Un ancien Premier ministre de la Grande-Bretagne – le pouvoir qui a statué sur la Palestine désastreuse jusqu'en 1947 – serait appelé à devenir le «proconsul» d'un État palestinien en formation en
Un autre point clé est qu'Israël ne pourra pas annexer Gaza et doit se diriger vers un retrait militaire progressif, à condition que les conditions de l'accord soient remplies. En parallèle, la création d'une autorité de transition est attendue, sous surveillance internationale, chargée de gouverner la bande au cours de la période qui a suivi la guerre. Le So-Salled « Peace Board » sera dirigé par Trump lui-même et aura en tant que membre – le seul connu jusqu'à présent – l'ancien Premier ministre britannique Tony Blair.
Une figure qui éveiltre les doutes parmi les Palestiniens. « Il y a une certaine ironie dans le » plan Trump « », admet-il dans des déclarations L'indépendant James Gelvin, professeur d'histoire à l'Université de Californie. « Un ancien Premier ministre de la Grande-Bretagne – le pouvoir qui a jugé la Palestine désastreux jusqu'en 1947 – serait appelé à devenir le« proconsul »d'un État palestinien en formation. En plus de l'ironie, le plan est inutile. Netyahu a promis cette semaine.
Sans expulsion des Palestiniens ou de l'annexion israélienne
Le plan établit également que l'aide humanitaire est gérée par des organisations internationales neutres – l'ONU et le Croissant-Rouge, malgré la croisade que Trump a conduit pendant des mois contre les deux organisations – et que le processus de mise en œuvre a la participation active des dirigeants régionaux et internationaux, dans le but de donner des garanties à la fois à Israël et aux Palestiniens. Dans l'horizon lointain, le plan de Trump admet la création possible de l'État palestinien: « Au fur et à mesure que la reconstruction de Gaza progresse et que le programme de réforme de l'autorité palestinienne se déroule fidèlement, les conditions d'une voie crédible vers l'auto-détermination et la création d'un État palestinien pourraient enfin se produire. «
Le plan préliminaire, sans plus de détails, soulève des questions et certaines réalités sombres. « Personne ne sera obligé de quitter Gaza, et ceux qui souhaitent partir seront libres de le faire et de revenir. Nous encouragerons les gens à rester et nous leur offrions la possibilité de construire un meilleur Gaza », indique le document. Deux ans d'opération militaire israélienne, déjà cataloguée en tant que génocide par des juristes internationaux et de la Commission de recherche des Nations Unies, ont transformé la bande en une zone inhabitable, qui fera face à une reconstruction coûteuse et incertaine. Une garantie qui se produit des mois après que Trump a défendu l'exode forcé des Gazatis et la transformation de la bande en « la Riviera du Moyen-Orient ».

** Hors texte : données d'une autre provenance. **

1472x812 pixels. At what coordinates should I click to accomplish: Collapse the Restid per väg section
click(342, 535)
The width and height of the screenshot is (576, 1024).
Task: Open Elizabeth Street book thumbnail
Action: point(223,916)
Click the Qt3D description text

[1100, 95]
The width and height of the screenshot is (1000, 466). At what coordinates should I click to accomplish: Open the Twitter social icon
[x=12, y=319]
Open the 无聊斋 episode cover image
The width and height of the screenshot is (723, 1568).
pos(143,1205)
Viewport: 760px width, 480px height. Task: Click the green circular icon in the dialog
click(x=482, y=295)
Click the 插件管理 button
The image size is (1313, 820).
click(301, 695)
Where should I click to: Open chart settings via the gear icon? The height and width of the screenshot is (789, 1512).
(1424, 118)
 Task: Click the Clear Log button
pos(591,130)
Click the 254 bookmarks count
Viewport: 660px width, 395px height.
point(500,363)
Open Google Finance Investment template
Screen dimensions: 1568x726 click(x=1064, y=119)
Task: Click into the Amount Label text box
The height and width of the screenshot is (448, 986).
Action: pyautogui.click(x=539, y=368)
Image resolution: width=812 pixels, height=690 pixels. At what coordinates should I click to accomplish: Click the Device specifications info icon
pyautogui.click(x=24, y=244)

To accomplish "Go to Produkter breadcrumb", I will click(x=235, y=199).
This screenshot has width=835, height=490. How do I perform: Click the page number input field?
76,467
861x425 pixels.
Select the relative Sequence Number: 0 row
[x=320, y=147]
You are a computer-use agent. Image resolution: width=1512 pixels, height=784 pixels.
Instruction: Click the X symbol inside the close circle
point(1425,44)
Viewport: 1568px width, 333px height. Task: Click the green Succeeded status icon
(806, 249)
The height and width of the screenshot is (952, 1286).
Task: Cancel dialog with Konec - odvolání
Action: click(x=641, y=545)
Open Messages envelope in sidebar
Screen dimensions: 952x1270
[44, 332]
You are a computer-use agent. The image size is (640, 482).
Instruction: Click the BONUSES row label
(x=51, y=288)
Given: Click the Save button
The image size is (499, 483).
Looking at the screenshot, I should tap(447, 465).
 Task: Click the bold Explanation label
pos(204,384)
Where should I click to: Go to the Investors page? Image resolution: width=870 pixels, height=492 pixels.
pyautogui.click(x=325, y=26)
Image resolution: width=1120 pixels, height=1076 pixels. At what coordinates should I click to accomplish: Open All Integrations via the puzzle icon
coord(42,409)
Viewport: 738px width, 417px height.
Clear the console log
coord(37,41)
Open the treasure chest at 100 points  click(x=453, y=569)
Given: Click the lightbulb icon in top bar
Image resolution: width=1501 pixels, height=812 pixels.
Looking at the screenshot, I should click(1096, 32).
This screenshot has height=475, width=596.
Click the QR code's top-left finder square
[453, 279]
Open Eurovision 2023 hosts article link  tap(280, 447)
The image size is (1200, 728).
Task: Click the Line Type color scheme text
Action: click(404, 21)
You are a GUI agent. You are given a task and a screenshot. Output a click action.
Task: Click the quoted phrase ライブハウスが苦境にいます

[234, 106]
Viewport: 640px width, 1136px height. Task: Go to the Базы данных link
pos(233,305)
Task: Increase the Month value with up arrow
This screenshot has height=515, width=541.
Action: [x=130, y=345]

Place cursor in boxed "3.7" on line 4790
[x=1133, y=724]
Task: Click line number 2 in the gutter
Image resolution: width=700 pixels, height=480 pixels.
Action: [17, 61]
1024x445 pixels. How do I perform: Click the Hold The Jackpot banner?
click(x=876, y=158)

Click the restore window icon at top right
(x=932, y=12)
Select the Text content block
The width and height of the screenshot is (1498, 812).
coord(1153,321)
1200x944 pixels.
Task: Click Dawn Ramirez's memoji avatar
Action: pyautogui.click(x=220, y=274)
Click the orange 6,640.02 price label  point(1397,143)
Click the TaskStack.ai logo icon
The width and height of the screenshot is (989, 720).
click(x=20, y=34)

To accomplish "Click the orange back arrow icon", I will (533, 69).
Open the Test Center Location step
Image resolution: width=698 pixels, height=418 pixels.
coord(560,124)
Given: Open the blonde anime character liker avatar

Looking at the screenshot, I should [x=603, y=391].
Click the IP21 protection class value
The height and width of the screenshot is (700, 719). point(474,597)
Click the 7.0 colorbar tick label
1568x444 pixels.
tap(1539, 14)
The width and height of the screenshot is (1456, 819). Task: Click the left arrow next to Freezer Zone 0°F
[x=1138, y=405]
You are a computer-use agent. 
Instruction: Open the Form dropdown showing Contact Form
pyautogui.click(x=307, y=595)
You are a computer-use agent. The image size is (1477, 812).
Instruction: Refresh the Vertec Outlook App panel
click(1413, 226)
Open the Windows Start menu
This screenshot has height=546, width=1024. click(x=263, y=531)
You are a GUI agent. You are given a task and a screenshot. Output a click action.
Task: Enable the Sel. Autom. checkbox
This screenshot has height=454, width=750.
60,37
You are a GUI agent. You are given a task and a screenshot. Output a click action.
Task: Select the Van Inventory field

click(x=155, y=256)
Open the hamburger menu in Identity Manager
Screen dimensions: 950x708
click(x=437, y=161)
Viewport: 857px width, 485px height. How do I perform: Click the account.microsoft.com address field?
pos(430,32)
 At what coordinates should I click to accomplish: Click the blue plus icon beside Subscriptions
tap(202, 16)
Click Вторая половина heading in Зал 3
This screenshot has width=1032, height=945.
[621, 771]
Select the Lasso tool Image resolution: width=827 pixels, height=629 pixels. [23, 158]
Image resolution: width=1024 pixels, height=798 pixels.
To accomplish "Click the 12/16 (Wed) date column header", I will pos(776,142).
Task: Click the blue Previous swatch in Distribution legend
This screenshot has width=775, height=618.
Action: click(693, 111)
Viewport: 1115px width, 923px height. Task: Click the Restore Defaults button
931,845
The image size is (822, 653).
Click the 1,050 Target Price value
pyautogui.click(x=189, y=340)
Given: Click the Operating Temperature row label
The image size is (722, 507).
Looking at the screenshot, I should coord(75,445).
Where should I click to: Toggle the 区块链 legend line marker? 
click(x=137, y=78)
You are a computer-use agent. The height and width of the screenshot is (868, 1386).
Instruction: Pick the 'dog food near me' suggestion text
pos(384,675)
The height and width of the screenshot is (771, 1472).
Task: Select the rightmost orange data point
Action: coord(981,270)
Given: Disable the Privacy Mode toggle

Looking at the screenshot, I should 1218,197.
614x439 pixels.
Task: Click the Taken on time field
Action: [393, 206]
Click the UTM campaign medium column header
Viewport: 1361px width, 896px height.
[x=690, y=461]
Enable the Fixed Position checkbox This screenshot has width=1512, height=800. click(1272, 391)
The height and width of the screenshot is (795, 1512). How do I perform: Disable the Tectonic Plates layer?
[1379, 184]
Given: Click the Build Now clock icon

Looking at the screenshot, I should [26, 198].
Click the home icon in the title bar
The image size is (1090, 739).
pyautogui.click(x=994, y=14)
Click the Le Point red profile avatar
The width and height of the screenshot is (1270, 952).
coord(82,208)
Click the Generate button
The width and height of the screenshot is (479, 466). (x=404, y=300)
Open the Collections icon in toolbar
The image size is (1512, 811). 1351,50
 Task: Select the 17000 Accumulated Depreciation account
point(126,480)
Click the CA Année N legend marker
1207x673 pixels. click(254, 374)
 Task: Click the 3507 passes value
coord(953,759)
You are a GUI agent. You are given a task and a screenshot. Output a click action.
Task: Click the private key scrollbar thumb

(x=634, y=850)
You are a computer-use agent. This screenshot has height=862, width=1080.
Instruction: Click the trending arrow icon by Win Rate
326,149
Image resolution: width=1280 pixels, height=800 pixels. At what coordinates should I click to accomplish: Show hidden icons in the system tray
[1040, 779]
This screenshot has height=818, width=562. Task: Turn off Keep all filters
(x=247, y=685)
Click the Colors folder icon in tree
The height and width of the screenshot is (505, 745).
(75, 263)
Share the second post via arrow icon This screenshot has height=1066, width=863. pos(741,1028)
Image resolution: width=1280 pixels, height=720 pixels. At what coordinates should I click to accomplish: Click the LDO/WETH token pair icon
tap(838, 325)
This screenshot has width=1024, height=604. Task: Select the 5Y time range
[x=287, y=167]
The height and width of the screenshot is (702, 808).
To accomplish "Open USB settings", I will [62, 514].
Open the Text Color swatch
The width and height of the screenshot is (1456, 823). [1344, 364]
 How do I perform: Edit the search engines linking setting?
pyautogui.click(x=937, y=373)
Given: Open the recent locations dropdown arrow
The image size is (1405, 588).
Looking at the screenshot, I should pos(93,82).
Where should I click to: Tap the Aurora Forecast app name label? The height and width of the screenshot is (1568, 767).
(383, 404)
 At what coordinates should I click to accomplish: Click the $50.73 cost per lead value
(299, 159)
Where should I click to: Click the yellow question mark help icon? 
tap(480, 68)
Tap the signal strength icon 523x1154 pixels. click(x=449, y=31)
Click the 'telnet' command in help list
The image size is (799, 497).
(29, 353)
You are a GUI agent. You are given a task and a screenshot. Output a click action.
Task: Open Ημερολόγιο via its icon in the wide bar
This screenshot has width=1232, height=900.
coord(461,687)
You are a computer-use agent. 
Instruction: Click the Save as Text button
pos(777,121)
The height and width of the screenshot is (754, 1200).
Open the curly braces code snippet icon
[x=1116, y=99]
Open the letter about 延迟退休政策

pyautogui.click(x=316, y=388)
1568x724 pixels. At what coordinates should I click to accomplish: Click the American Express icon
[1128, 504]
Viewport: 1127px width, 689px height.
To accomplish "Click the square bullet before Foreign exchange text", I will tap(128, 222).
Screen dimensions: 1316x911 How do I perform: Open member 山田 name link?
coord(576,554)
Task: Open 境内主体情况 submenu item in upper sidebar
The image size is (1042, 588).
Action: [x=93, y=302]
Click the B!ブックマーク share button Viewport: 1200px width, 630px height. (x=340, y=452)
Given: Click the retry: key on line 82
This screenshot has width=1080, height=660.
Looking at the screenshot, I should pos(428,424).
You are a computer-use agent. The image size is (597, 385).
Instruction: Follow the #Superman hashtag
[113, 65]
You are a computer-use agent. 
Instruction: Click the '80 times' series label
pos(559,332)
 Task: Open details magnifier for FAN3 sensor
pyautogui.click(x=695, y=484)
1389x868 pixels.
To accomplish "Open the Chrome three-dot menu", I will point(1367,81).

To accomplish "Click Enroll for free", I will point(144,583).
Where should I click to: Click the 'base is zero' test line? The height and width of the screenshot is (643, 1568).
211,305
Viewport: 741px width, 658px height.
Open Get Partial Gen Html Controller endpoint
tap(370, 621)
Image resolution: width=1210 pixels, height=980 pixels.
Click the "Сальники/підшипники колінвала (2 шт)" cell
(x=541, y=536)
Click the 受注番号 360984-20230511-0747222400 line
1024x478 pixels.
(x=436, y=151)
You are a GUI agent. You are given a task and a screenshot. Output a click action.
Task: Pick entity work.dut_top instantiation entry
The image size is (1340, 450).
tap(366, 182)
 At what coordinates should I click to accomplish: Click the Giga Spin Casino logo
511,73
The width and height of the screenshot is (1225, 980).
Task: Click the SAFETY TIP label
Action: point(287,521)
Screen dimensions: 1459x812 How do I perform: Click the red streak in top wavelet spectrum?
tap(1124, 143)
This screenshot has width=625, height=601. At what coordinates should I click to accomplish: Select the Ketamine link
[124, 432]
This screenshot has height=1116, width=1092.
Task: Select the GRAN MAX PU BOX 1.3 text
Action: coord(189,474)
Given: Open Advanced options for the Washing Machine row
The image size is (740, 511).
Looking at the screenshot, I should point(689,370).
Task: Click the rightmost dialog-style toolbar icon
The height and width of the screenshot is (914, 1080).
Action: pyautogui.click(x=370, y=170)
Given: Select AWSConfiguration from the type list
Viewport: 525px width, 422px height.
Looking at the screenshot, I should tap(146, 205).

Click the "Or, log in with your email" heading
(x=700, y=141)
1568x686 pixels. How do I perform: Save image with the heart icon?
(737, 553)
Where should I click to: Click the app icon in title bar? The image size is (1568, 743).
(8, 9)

Il n'est pas non plus clair qui s'intègrera ou quelle sera leur mission principale « la force de stabilisation internationale (ISF) qui sera déployée immédiatement à Gaza ». Le texte cite sa formation par l'Égypte et la Jordanie et les premières lectures incluent la participation possible de l'Indonésie, le plus grand pays musulman du monde. « Ce n'est pas un accord de paix, car il ne mentionne pas ou ne traite pas de toute la cause fondamentale de toutes les violences, qui est la conquête coloniale de la Palestine par les colons israéliens. Dans le meilleur des cas, c'est un accord de High the Vague et Temporary Fire », répond à ce journal Royal Muhannad Ayyash, professeur de sociologie à l'Université canadienne de Mount Royal. « Israël considérera ce plan comme celui qui vous donne plus de temps pour atteindre son objectif ultime d'éliminer la souveraineté palestinienne à long terme, tout en impliquant ses efforts pour atteindre cet objectif à travers l'une des guerres génocidaires les plus brutales de l'histoire n'a pas fonctionné », conclut-il.